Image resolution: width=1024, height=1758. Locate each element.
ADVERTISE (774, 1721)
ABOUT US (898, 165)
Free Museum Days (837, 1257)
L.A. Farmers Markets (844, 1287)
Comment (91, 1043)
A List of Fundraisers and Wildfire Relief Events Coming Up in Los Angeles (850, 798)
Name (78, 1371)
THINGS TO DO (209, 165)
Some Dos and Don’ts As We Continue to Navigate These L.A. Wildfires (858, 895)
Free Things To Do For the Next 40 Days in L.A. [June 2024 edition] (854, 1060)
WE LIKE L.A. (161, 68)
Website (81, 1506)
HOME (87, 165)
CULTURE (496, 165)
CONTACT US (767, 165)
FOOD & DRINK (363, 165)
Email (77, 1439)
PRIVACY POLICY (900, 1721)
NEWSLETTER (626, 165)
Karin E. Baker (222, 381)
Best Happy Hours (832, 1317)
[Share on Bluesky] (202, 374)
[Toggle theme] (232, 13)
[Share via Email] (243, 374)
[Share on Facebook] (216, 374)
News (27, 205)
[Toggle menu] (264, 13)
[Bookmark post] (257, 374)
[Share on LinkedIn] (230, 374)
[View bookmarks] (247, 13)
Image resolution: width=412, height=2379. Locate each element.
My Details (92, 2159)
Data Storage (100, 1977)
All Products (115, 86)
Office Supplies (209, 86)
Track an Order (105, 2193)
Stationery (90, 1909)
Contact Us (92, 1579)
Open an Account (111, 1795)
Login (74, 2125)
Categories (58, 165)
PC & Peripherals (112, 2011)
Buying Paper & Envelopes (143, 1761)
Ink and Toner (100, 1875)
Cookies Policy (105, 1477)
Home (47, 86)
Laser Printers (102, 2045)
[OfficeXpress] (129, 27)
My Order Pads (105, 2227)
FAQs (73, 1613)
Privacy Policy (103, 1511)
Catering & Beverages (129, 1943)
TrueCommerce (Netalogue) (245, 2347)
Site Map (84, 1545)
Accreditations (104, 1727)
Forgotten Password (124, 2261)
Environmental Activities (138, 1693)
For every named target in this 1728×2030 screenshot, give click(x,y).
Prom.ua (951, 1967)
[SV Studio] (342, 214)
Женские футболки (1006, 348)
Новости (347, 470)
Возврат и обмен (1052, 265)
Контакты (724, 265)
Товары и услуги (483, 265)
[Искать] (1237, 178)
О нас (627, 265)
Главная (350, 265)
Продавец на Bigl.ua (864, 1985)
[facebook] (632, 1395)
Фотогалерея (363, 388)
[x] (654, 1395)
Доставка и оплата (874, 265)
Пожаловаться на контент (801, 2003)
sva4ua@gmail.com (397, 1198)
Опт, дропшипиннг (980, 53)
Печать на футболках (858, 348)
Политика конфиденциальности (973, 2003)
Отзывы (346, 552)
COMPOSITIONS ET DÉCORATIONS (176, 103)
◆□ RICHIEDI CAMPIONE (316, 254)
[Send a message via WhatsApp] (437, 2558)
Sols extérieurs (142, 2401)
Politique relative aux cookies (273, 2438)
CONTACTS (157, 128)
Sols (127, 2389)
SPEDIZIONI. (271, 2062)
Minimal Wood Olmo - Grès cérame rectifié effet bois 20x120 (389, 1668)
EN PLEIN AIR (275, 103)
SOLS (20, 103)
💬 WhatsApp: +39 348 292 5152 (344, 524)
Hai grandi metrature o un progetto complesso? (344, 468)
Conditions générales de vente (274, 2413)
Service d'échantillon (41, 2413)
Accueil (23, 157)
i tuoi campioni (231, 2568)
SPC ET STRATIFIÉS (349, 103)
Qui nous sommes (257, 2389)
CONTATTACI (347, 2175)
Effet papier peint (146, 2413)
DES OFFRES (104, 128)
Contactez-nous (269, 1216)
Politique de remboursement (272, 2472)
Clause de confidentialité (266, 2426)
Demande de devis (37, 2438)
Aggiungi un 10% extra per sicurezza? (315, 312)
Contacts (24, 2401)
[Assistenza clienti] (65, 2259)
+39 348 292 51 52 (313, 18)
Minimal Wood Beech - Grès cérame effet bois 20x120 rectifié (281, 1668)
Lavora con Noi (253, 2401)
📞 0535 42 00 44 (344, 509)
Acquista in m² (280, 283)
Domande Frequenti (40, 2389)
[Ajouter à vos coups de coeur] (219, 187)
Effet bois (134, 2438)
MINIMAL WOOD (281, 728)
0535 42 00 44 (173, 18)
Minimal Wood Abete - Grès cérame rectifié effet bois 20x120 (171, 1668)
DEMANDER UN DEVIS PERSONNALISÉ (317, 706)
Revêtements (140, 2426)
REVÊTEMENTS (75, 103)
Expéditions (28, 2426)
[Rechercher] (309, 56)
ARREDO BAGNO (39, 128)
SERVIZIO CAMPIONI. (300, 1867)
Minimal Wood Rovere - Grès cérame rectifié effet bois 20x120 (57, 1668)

........

**YOUR INSTRUCTIONS**
Within the listing above, give again exactly every line from the line with "Контакты (724, 265)" through the line with "Пожаловаться на контент (801, 2003)", both included, and no other line.

**WRITTEN ANSWER**
Контакты (724, 265)
Товары и услуги (483, 265)
[Искать] (1237, 178)
О нас (627, 265)
Главная (350, 265)
Продавец на Bigl.ua (864, 1985)
[facebook] (632, 1395)
Фотогалерея (363, 388)
[x] (654, 1395)
Доставка и оплата (874, 265)
Пожаловаться на контент (801, 2003)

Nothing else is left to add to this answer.